Companies are facing increased pressure to remove employees that have left the company from all computer systems where they may have access to sensitive data.

These pressures are coming from a number of sources.  Regulations like the MA201 privacy act and HIPPA are creating strict controls around the protection of customer personal data.  Increasingly, companies that provide services are becoming contractually obligated to their clients to disable users within 24 hours or less after being notified that the user has left the client.  Companies are delegating this responsibility to their service providers demanding rapid removal of user access rights as soon as the service provider is notified.

Disabling user login is not the same thing as removing user accounts.  Demands for termination are usually immediate, while contractual obligations for removing the actual user records and accompanying data depend on when your company no longer has a legitimate business need to maintain the data.  This can be significant if you are required to archive the data, need it for tax purposes, or may need to respond to audit requests in the future.

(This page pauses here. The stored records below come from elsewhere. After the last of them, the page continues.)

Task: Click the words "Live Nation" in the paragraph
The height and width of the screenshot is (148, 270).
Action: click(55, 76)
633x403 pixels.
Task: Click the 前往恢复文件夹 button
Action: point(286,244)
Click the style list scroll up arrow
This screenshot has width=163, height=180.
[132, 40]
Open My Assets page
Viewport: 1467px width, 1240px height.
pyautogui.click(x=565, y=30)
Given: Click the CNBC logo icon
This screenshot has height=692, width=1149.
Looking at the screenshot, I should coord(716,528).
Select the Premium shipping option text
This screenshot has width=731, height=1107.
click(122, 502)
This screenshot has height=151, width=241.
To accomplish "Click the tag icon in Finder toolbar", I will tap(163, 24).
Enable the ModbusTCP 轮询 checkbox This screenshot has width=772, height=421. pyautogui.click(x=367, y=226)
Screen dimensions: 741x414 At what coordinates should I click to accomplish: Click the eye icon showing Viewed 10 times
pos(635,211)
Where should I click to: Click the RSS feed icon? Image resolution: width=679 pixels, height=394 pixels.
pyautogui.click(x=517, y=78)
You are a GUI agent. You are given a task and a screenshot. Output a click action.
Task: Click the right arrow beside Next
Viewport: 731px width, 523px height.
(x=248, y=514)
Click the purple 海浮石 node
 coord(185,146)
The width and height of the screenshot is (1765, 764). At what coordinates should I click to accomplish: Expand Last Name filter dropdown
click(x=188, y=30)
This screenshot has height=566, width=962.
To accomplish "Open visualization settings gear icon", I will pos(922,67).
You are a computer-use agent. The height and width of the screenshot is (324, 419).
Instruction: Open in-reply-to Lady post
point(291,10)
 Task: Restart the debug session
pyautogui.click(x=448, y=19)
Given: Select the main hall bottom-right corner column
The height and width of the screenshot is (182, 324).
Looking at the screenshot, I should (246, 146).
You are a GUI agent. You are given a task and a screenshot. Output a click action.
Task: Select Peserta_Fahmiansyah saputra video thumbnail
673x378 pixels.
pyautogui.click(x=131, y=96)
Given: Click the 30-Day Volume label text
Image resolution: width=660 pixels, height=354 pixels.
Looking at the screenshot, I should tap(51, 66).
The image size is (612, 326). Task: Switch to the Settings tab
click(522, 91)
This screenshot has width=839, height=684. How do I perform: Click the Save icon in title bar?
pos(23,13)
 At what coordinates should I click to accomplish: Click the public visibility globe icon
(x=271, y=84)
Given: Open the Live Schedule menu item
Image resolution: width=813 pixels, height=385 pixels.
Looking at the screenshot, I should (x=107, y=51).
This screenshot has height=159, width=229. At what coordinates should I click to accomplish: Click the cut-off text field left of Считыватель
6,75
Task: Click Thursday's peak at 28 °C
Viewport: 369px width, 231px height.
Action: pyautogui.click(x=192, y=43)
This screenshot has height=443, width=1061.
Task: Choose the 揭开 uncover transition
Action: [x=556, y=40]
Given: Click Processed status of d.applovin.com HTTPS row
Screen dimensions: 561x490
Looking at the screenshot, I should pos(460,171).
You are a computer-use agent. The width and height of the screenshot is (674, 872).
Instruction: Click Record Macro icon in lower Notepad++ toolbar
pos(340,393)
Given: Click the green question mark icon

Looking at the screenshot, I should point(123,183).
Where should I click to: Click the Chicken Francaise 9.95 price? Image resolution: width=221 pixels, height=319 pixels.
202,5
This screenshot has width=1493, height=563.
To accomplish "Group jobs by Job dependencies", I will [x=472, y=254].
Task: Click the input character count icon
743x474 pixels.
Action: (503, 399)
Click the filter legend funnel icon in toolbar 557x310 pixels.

Service providers that attempt to perform user removal manually, face a strong probability of breaching their service level agreements with their customers.  The only sure way to guarantee prompt user removal is to automate.  There are two approaches to automated user removal.  Establishing, single sign-on between the customer and the service provider is the surest way to automate removal.  SSO delegates the responsibility of user management to the customer.  Since the user still authenticates with the customer’s identity provider, the moment the user is disabled at the customer, they are also disabled at the service provider.  This assumes that the service provider hot left any “back doors” into the system that allow the user to bypass single sign-on and log in directly.

If single sign-on is not established, a service provider may take a feed from the customer showing which users are no longer to be part of the system.  This feed can then be used to remove users.  The ideal situation is that the customer sends records that are explicitly marked as terminated users.  However, frequently, the only feeds available are full user feeds.  You might think that it is a simply a matter of removing all users that are not in the feed, but you must take special care not to also delete non-user accounts such as test accounts and service accounts that may never be in the feed.  At AssureBridge, we use our SyncFire™ product to compare each feed against the previously received feed to extract a list of removed users and then only terminate users that have “gone missing”.  We also recommend a “physical inventory” on a periodic basis (e.g. quarterly) where we pull the complete user list, compare it to the registered users and have the delta examined manually.  This makes sure that all “extra” accounts are indeed legitimate service or test accounts.

If you use the feed method, make sure your process has a strict logging process since auditors will require “evidence” that the user removal process is actually happening.

Prompt removal of terminated employees is fast becoming a mandatory requirement for service providers that cannot be ignored.  Putting in a solid process will allow your service to maintain compliance without becoming and administrative burden.